Comparison between SBMA and MPC coatings on PEEK surface: stability over time and anti-inflammatory effects in vitro.
Erika Roventini, Francesco Iacoponi, Aliria Poliziani, Paolo Canepa, Ornella Cavalleri, Maria A Cassa, Paola Parlanti, Carlotta Pucci, Mauro Gemmi, Chiara Tonda-Turo, Leonardo Ricotti
Abstract
Open AccessThe foreign body reaction often hinders the success of implantable devices, leading to fibrotic encapsulation. Controlling the post-implantation inflammatory phase is key to mitigating the foreign body reaction and promoting device integration. This paper compares three coating strategies for including anti-inflammatory agents onto polyether-ether-ketone (PEEK) surfaces, applying two different zwitterions, namely the 2-methacryloyloxyethyl phosphorylcholine (MPC) and [2-(methacryloyloxy)ethyl]dimethyl-(3-sulfopropyl)ammonium hydroxide (SBMA). Two different PEEK surface types were also compared, namely "rough surface" and "smooth surface" (average roughness: 7 μm ± 4 μm and 1.4 μm ± 0.3 μm, respectively). Focused ion beam-scanning electron microscopy (FIB-SEM) confirmed qualitatively the presence of a thin coating layer with an estimated thickness of 100 nm. X-ray photoelectron spectroscopy and water contact angle measurements showed that both MPC and SBMA coatings were highly stable on the PEEK substrates for up to 8 weeks in simulated physiological conditions, when anchored to the PEEK surfaces by exploiting zwitterionic copolymers with N-[3-(dimethylamino)propyl]acrylamide and using a polydopamine adhesive layer. These coatings were also tested in vitro, evaluating their effects on cell adhesion, and the production of inflammatory markers such as interleukin-1β, interleukin-6, tumor necrosis factor-α and nitric oxide from M1 macrophages. The MPC-based coating on smooth PEEK surfaces showed the most remarkable effects, significantly supporting macrophage viability, reducing the release of pro-inflammatory cytokines, and inhibiting nitric oxide release, suggesting a superior capability to modulate inflammation. These findings pave the way for functional coatings to be used in vivo, with the aim of improving PEEK implants' safety, integration, and longevity.

Listed records:
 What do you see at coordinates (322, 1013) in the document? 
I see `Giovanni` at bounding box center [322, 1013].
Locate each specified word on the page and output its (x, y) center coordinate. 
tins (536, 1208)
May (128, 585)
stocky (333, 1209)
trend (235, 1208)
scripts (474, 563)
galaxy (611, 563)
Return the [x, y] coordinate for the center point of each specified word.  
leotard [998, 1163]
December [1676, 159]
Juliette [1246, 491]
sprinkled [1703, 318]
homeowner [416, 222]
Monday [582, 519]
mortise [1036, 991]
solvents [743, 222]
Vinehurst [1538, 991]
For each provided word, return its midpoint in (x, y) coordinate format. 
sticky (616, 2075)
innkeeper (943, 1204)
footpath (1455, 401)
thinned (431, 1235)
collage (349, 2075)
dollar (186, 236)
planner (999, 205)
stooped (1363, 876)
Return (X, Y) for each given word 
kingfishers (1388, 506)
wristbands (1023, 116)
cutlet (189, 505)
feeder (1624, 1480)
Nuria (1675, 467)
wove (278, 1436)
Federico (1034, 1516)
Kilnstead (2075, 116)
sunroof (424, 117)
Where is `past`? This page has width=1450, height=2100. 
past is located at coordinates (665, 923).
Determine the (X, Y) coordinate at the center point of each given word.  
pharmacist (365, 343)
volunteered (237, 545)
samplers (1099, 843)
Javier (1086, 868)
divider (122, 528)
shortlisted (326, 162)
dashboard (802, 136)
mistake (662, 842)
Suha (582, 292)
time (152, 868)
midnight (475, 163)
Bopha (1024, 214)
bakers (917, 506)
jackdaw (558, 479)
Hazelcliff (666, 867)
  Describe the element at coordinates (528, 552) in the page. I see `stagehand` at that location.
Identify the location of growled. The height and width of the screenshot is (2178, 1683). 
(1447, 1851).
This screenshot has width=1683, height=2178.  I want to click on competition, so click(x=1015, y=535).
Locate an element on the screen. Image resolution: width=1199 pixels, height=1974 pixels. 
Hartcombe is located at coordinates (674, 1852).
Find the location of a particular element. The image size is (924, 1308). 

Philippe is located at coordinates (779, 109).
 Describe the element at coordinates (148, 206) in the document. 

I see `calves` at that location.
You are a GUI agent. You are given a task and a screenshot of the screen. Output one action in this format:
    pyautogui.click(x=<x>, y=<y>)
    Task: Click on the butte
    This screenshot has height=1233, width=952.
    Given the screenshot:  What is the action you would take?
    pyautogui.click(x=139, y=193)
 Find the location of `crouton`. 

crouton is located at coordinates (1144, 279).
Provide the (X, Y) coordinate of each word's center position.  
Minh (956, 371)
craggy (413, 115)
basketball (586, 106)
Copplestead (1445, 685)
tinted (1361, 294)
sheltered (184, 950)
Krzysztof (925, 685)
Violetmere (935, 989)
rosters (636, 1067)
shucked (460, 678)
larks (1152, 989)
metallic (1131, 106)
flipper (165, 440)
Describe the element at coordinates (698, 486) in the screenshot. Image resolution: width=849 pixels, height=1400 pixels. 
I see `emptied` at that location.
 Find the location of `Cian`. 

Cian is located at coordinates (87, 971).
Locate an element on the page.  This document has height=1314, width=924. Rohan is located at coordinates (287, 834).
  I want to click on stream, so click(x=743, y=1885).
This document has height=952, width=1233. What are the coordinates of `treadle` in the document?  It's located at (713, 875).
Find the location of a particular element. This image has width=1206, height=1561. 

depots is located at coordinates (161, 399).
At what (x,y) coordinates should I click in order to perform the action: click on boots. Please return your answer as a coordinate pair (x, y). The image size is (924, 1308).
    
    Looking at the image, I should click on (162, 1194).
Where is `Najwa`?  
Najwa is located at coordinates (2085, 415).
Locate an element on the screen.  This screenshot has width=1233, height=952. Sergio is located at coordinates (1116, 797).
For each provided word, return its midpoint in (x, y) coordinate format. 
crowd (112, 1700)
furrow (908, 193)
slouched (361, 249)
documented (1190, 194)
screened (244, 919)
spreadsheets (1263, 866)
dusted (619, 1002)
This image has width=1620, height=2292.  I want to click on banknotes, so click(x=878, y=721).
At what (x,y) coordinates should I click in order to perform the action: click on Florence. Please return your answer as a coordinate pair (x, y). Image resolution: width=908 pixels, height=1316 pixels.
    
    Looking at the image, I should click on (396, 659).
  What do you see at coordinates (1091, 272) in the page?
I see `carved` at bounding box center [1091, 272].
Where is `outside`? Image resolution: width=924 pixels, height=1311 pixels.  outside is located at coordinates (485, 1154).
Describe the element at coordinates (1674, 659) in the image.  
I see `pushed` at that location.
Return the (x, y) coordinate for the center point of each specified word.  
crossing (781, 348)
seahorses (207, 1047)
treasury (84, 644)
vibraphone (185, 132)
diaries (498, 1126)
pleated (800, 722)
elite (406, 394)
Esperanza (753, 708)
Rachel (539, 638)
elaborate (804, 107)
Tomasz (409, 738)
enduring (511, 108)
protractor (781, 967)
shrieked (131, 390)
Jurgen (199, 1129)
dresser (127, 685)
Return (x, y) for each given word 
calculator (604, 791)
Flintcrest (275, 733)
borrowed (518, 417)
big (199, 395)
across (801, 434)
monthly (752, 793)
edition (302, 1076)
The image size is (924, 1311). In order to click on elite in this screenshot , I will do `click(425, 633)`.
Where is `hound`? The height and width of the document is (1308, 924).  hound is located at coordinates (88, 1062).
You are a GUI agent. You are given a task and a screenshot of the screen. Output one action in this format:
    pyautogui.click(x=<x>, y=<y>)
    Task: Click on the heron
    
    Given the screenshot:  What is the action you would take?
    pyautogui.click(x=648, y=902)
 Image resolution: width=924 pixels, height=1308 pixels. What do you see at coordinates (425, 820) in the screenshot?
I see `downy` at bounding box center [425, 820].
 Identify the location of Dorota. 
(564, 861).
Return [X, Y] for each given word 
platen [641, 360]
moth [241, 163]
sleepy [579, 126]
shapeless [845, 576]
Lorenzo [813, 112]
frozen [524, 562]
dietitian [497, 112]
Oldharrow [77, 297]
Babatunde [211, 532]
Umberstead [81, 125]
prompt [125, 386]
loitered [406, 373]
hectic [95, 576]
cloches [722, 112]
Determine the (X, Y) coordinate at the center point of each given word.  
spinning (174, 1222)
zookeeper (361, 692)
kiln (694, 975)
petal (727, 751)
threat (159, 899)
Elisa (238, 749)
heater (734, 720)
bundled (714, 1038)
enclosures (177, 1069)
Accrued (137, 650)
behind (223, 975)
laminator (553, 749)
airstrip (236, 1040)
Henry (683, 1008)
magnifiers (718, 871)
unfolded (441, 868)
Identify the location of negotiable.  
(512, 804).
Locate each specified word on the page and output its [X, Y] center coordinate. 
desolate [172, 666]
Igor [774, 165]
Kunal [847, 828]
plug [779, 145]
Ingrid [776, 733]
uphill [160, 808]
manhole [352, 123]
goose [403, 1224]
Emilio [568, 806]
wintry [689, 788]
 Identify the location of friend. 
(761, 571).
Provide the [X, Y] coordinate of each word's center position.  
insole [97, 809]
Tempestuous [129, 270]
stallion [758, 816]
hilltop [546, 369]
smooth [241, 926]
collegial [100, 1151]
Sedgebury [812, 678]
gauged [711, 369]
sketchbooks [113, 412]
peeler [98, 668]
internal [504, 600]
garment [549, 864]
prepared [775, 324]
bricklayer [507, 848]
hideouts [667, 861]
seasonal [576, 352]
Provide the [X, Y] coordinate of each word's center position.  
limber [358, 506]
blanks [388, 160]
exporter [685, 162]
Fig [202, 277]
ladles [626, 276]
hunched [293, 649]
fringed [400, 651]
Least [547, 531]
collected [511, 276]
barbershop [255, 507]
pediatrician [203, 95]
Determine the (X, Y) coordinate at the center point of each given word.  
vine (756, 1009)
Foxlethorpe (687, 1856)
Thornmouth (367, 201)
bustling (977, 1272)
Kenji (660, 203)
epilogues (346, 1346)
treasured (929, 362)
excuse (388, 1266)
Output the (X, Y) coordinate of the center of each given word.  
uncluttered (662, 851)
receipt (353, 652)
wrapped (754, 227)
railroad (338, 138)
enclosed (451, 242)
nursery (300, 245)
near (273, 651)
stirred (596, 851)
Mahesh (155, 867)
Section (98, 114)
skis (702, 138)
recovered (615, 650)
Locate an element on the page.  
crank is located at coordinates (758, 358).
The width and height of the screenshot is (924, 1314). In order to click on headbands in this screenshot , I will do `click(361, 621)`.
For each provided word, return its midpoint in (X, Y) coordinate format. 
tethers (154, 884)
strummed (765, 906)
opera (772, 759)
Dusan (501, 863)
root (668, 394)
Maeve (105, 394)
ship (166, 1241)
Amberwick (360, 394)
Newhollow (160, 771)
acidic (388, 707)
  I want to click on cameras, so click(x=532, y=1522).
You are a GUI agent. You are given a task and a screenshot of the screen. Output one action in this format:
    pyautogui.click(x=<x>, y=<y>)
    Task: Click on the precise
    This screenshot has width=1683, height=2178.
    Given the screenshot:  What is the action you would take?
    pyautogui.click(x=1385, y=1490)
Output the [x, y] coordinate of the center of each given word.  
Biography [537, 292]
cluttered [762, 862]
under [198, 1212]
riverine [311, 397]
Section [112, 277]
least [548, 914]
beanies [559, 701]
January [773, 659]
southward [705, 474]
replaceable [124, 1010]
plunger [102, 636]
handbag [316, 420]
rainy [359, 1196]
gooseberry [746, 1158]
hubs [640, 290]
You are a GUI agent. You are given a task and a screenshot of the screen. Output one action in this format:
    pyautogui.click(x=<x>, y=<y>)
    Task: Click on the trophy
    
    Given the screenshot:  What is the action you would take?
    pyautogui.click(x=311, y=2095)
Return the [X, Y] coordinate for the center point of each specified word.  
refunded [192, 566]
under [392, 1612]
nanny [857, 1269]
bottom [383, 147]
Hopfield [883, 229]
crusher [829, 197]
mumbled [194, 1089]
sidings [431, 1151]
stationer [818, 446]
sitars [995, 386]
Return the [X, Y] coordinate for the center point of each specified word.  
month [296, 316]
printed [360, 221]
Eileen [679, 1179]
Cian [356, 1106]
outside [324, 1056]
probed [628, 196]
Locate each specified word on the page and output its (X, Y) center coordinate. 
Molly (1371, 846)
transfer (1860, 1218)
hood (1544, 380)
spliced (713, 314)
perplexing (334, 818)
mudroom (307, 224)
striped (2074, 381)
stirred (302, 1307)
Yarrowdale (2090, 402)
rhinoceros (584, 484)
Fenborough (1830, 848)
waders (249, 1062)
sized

Exercise description:
According to the abstract comparing SBMA and MPC coatings on PEEK, for how long did both coatings stay highly stable on the PEEK substrates under simulated physiological conditions?

Reply to the task:
Up to 8 weeks.